- Stored data entries

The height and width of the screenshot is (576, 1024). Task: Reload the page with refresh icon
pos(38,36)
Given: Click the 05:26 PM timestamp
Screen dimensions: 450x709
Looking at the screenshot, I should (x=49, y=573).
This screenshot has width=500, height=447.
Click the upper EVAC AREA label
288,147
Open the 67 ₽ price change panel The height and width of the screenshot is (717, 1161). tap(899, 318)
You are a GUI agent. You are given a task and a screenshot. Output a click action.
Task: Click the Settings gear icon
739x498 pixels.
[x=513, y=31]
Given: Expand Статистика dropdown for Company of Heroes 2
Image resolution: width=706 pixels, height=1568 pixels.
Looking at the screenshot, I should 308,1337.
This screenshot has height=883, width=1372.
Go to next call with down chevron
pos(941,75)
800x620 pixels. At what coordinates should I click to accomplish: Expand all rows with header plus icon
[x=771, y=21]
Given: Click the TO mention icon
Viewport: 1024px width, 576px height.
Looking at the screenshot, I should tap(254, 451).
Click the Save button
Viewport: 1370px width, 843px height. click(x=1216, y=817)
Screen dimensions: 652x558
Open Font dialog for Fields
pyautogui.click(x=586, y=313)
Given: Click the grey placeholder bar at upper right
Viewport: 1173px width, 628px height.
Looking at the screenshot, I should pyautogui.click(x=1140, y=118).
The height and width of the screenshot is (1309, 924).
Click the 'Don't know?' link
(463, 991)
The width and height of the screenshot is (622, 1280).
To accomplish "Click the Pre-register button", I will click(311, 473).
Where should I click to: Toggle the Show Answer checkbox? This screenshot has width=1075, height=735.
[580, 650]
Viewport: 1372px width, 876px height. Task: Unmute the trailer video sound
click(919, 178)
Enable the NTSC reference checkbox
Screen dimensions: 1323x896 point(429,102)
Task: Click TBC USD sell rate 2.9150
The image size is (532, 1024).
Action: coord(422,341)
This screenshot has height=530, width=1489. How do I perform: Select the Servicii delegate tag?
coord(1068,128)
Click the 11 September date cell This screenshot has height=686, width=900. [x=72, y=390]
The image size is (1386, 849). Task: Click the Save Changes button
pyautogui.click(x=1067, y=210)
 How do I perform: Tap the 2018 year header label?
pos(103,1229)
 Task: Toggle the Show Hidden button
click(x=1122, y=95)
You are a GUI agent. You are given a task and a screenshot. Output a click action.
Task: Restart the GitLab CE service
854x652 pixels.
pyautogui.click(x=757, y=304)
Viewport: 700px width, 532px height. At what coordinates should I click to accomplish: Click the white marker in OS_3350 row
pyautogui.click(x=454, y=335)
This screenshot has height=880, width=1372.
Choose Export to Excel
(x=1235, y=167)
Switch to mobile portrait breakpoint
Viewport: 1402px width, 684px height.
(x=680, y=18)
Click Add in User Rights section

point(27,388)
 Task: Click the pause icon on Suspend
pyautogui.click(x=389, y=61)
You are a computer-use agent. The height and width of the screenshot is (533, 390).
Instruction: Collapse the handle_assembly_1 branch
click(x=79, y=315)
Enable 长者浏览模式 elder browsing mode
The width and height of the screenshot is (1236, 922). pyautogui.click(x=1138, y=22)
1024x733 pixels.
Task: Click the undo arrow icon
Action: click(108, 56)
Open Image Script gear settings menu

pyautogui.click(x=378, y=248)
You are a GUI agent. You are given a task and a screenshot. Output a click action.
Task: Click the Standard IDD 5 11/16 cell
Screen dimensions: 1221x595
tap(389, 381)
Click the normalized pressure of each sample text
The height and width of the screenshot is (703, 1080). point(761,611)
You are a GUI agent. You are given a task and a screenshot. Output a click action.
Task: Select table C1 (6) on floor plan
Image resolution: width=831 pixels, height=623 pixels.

- TASK GOAL
Every line above holding the string "cell" should be listed.

- RESULT OF THIS TASK
Click the 11 September date cell This screenshot has height=686, width=900. [x=72, y=390]
Task: Click the Standard IDD 5 11/16 cell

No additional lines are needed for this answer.